*** Material shown ***

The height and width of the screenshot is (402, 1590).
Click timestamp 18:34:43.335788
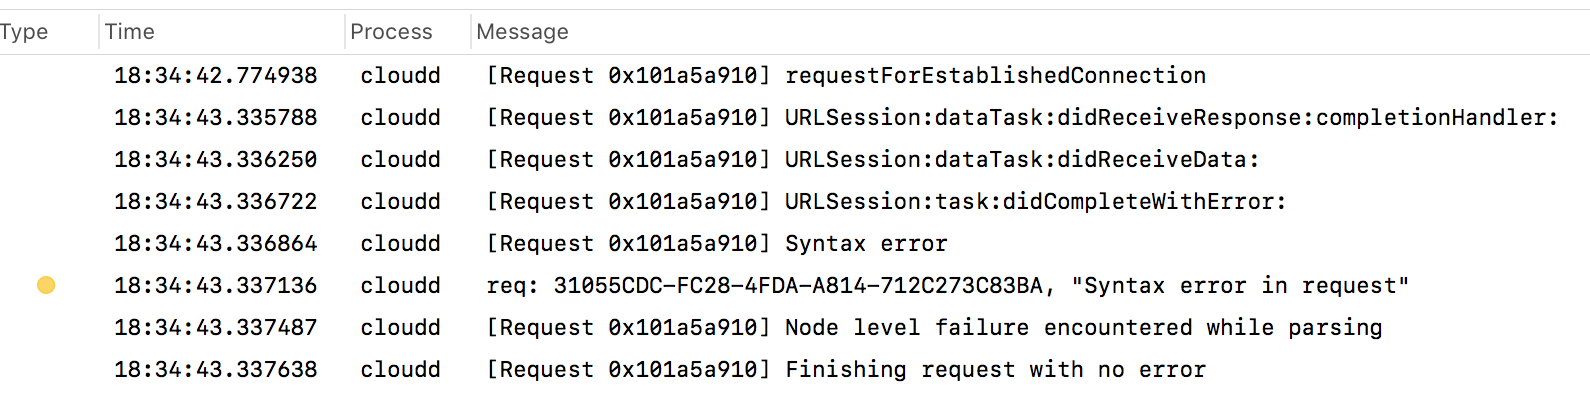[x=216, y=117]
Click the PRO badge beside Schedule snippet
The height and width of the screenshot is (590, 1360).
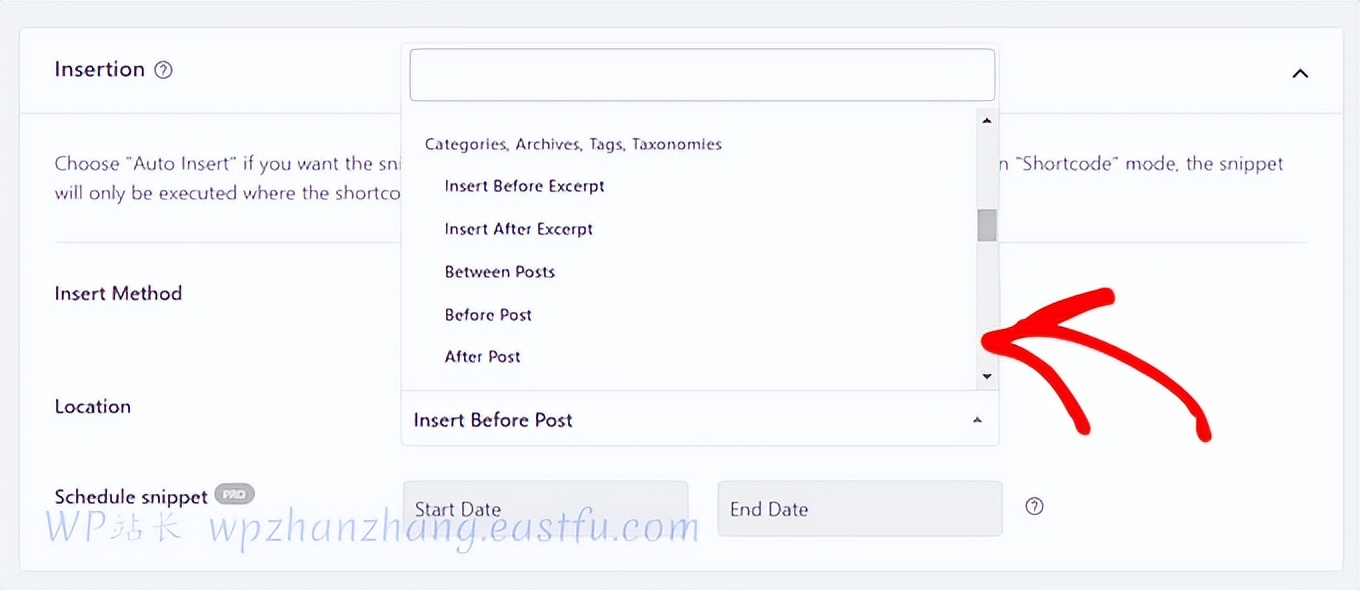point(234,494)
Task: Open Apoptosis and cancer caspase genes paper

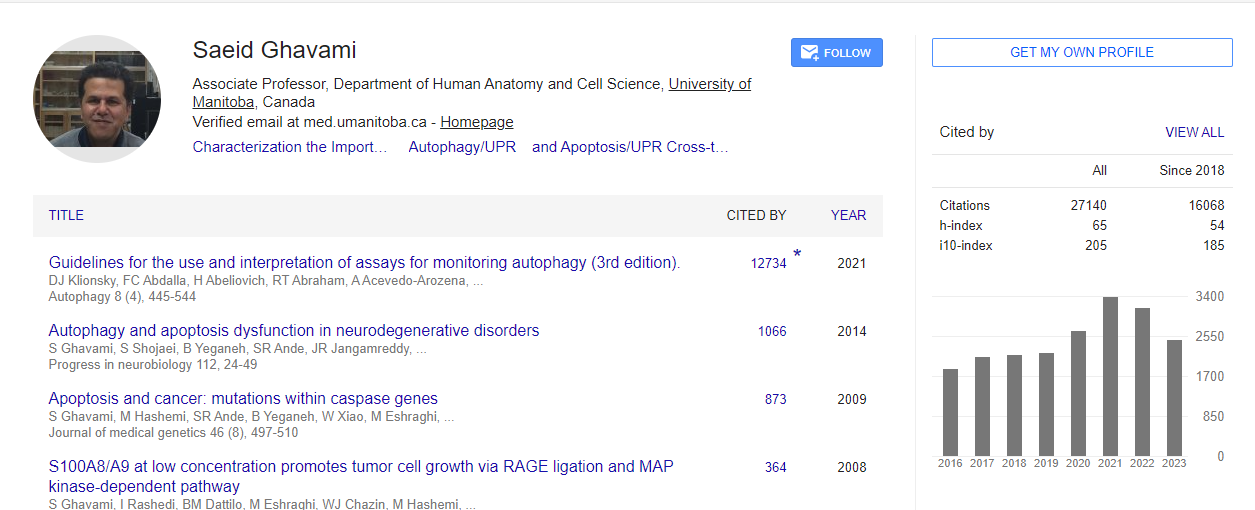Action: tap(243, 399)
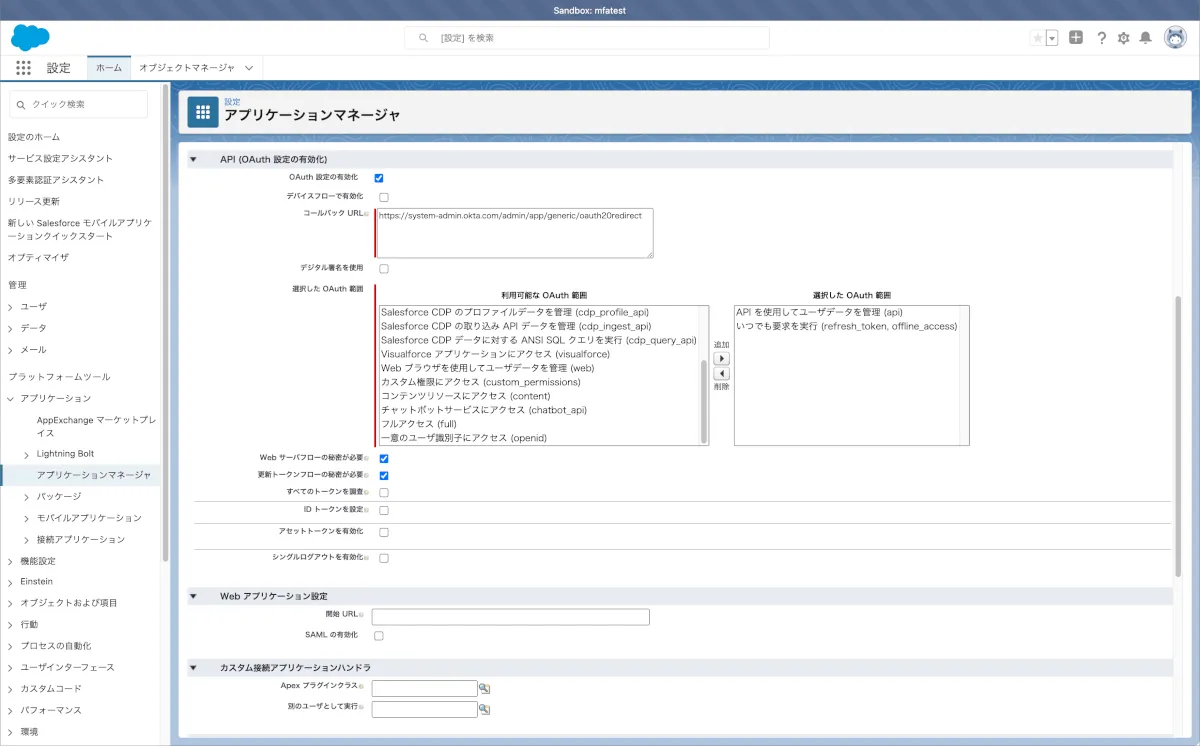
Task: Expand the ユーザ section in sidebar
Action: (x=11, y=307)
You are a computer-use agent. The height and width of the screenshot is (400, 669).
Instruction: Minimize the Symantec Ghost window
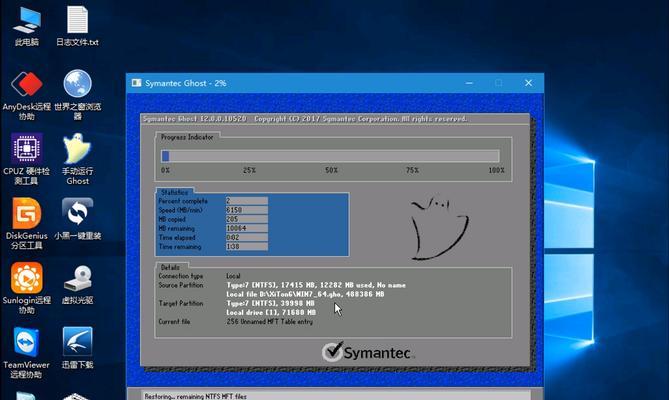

*** End of Material shown ***

## What you will do
The line containing "Click timestamp 18:34:43.335788" and each line after it through the end of the listing above are to be written out exactly, without the pictures.

## Answer area
Click timestamp 18:34:43.335788
[x=216, y=117]
Click the PRO badge beside Schedule snippet
The height and width of the screenshot is (590, 1360).
point(234,494)
Task: Open Apoptosis and cancer caspase genes paper

Action: tap(243, 399)
Task: Expand the ユーザ section in sidebar
Action: (x=11, y=307)
You are a computer-use agent. The height and width of the screenshot is (400, 669).
Instruction: Minimize the Symantec Ghost window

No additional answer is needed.